Le vere cause della morte del Principe Filippo

Secondo quanto riportato dallo storico Hugo Vickers nella sua recente biografia Queen Elizabeth II, il Duca di Edimburgo avrebbe convissuto con un tumore al pancreas per ben otto anni. La diagnosi, stando alle ricerche di Vickers, risalirebbe al giugno del 2013, quando Filippo aveva 91 anni. In quell’occasione, durante un ricovero in un ospedale londinese, i medici avrebbero individuato una forma della patologia definita “inoperabile”.
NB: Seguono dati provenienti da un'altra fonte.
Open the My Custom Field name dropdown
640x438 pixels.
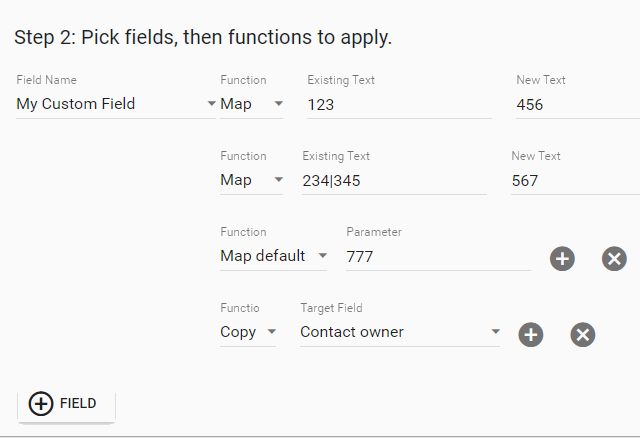(x=116, y=104)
Inizialmente, la notizia aveva messo in discussione la continuità dei suoi impegni pubblici, inducendo molti a credere che il ritiro dalle scene sarebbe stato immediato. Ma Filippo ha saputo smentire ogni previsione pessimistica. Ha mostrato una tempra d’acciaio, cercando di mantenere un’agenda fitta di incarichi ufficiali fino al 2017, dimostrando una forza d’animo che oggi, alla luce di queste rivelazioni, appare ancora più straordinaria. La malattia sarebbe rimasta in uno stato latente, lasciando che si spegnesse serenamente quattro anni dopo il ritiro, a un passo dal traguardo del secolo di vita.
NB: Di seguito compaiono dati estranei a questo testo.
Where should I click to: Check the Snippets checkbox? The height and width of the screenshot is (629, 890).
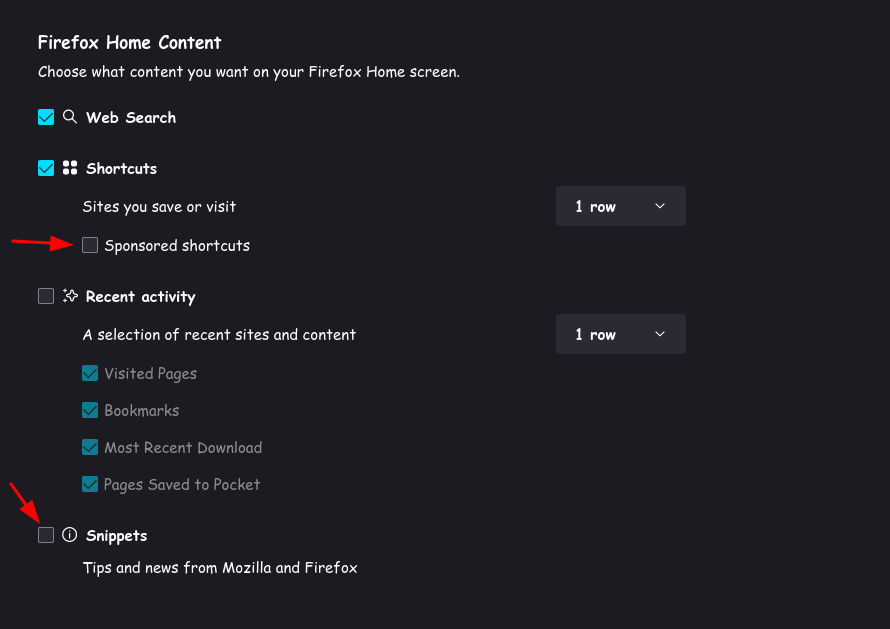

L’ultimo atto di ribellione

Il libro di Vickers svela anche un dettaglio intimo legato al carattere schietto e pragmatico del Duca: Filippo non desiderava affatto compiere cento anni. Nonostante mancassero solo due mesi al fatidico genetliaco, il Principe provava una profonda insofferenza per l’inevitabile esposizione pubblica e le celebrazioni pompose che una simile ricorrenza avrebbe inevitabilmente scatenato. Per un uomo che aveva fatto della dedizione (soprattutto verso la Regina Elisabetta) il proprio mantra, l’idea di essere al centro di un giubileo personale appariva quasi come un fardello superfluo.
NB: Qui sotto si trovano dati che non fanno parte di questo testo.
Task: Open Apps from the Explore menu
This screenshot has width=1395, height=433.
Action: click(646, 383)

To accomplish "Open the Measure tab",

Forse l’aneddoto più toccante e rappresentativo dell’opera di Vickers riguarda l’ultima notte trascorsa al Castello di Windsor. Si racconta che il Principe, nonostante la fragilità fisica, non avesse perso un grammo del suo spirito ribelle. Eludendo la sorveglianza delle infermiere, si sarebbe avventurato fuori dalla sua stanza con l’aiuto di un deambulatore per raggiungere l’Oak Room. Lì, in un ultimo momento di solitudine (e anche nostalgia, diciamocelo), si sarebbe concesso un’ultima birra, un gesto finale di normalità e indipendenza prima del congedo definitivo che lui caldeggiava parecchio.

Alcune rivelazioni non cambiano di certo la storia, ma arricchiscono il ricordo di una figura che ha segnato (nel bene e nel male) il Novecento. Ma venire a conoscenza, cinque anni dopo, che ha affrontato quasi un decennio di malattia continuando a servire la Corona non fa che confermare la statura di un leader che, fino all’ultimo respiro, ha scelto di vivere alle proprie condizioni.